Fez is an impressive addition to the canon of games that will require me to keep digging, and trying to not type “walkthrough” into Google. My only regret is the ephemeral nature of its meta content: will we still be able to use the QR codes in 20 years? it might take me that long, and a series of red rings, to fathom it all.

I did not like (Dan Golding’s review of ) Fez

It all started with a tweet:

@dangolding: I did not like Fez. Here’s why: http://t.co/BpgRchAh

Something about the controversial title didn’t sit right. Checking it out, I couldn’t help feeling it was more rhetoric than reason. After reading the ‘review’ I replied on twitter asking Dan where it was going. It seemed nowhere. Dan asked if I thought his critique was unjustified. So, I said I’d read it again.

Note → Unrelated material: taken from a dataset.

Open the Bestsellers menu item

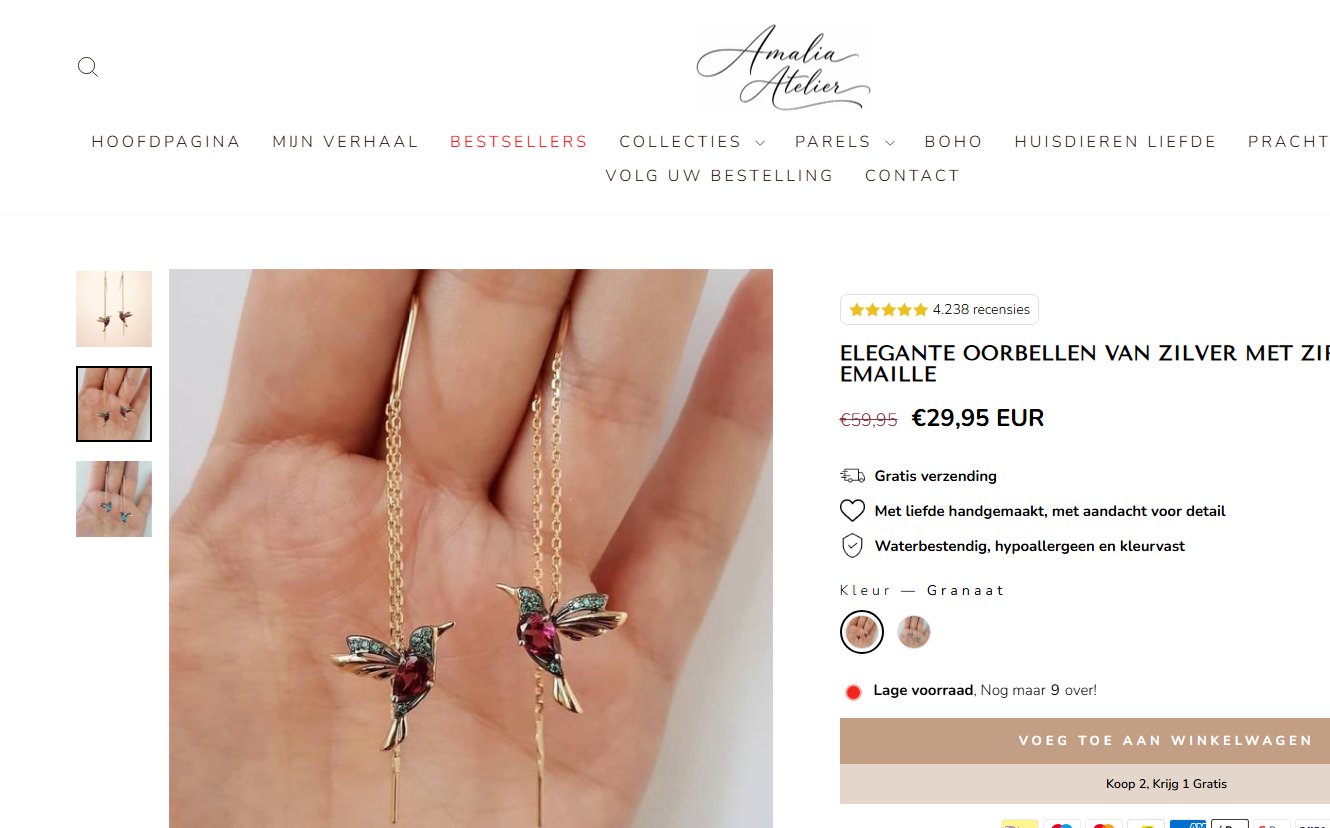point(519,142)
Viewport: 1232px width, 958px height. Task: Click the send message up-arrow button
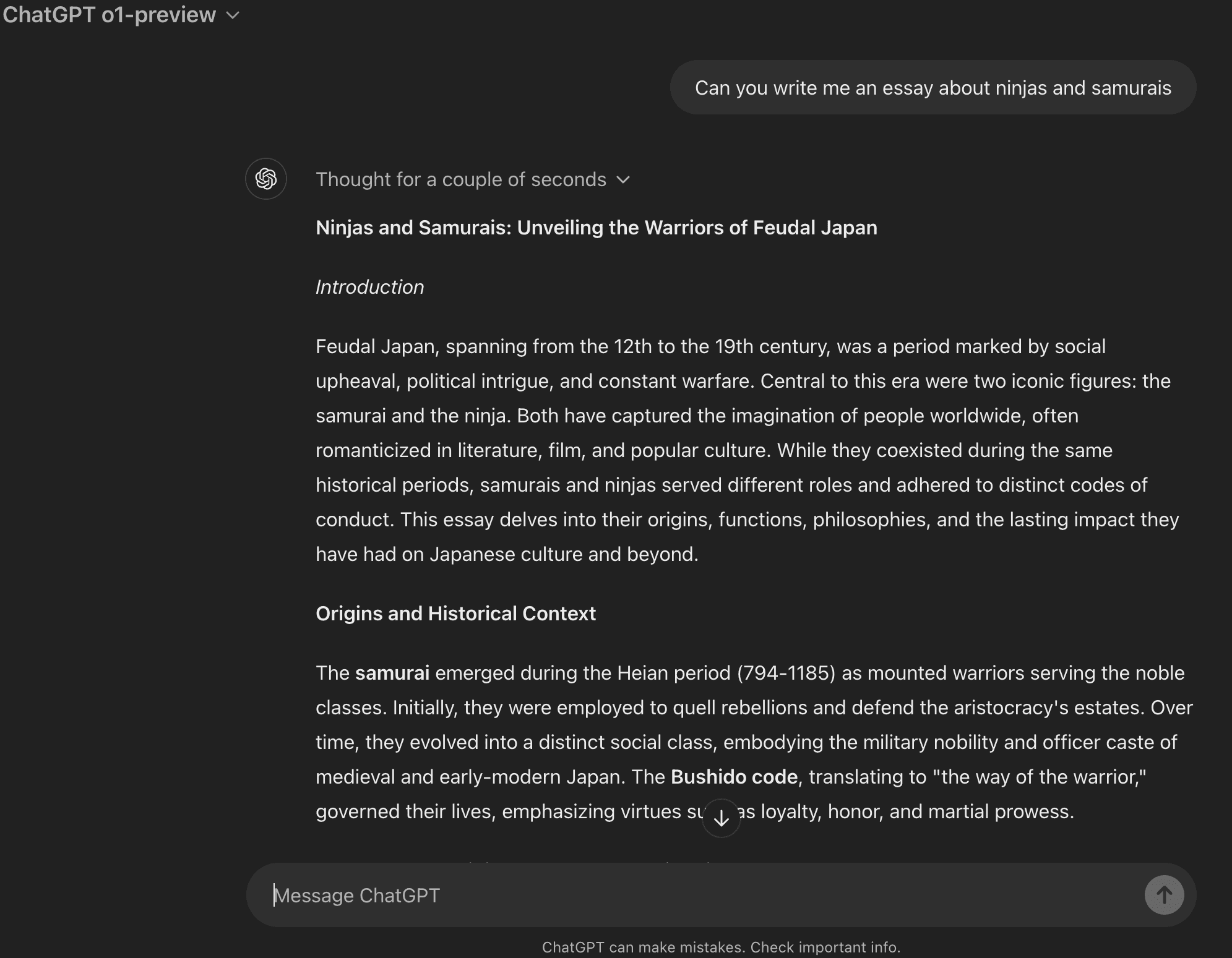click(x=1163, y=895)
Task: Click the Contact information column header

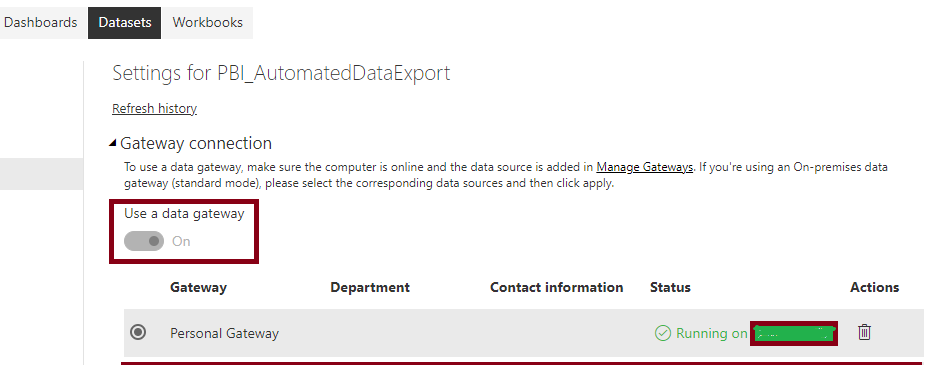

It read as a bash Fez for no reason emotional attack. Rather than calm me down, maybe think I’d over-reacted, it just made me feel more angry. So, I commented with a fairly inflammatory response. Go read his post first, and the “me too” comments; no doubt by now others may have sprung to defend him. Maybe they’re right, but something about this article is not right. Anyway, in case my reply has gone to moderator’s hell, here below is my comment on his article reproduced.

Like a previous poster, I’m going to quote this:

“But Gomez’s smile is empty and hollow. It is less a naive expression of nostalgia than it is a simpering, mincing appeal. He has nothing else to say, so he just grins.”

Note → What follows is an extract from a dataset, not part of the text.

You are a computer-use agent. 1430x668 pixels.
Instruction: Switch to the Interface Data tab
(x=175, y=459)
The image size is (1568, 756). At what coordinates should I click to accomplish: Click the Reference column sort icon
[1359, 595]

but not in order to praise the author. More than anything else, this piece of rhetoric belies the fact that this is a one dimensional opinion piece, playing on the topicality of attacking what is currently getting (undeserved?) praise. It’s not big, and it’s not clever. It’s just the first to burst the Fez hype balloon; like the mainstream media’s habit of building up, then tearing down people through the currency of celebrity.

The overwhelming (if temporary) love fest (fezt?) that is the specialist game journalism coverage of this long awaited Fish product is as much his creation as the game itself; wheels within wheels of viral marketing that shows a credible awareness of the culture of game and how its members can be manipulated. However, if people are happy to be gently massaged, or creatively led through a series of superficial mysteries, who are we to judge. It just makes Fish’s achievement that much more canny. This isn’t shallow propaganda, it’s effective and clever marketing.

The author introduces the idea of “smart” indie games without justification, then straw man argues against his own categorisation as judgemental, then states that all video games would not stand up to Ballet, should we slip down the slope of cultural comparison.


Most reviews of Fez appear to be joyful description of play, rather than actual critique – for example http://www.critical-gaming.com/blog/2012/5/16/the-dimensions-of-fez.html – but this article presents itself as a critique:
@dangolding: I did not like Fez. Here’s why: http://t.co/BpgRchAh

@DoctorMikeReddy: @dangolding ok, but what next. Your piece starts but doesn’t end. Where should we go?

@dangolding: @DoctorMikeReddy Well, it’s a critique, not a manifesto. I don’t want to dictate directions so much as analyze current trends.
*** Twitter ***

However, there is no meaningful analysis or identification of trends. It just resorts to a superficial description of what it describes as nostalgia, namely jumping and rotating, which doesn’t “say” anything.

Phil Fish doesn’t need to say anything; given his recent GDC running off at the mouth, this is probably a good thing. However, he maybe does need to “work the room” to make sales – something we should openly debate – and this he has done with remarkable success. To attack elements of the game instead of debating Fish’s multi-pronged technique to build interest in a long in the tooth product, just comes across as jealousy. Perhaps Dan resents the effectiveness of this manipulation, as I can’t see any other reasonable explanation for the vitriol. I can understand this, if it is accurate, but let’s call a spade a spade. Fez encourages a sense of (often bewildering) exploration, both within and without the game. A depth Dan’s article would do well to emulate.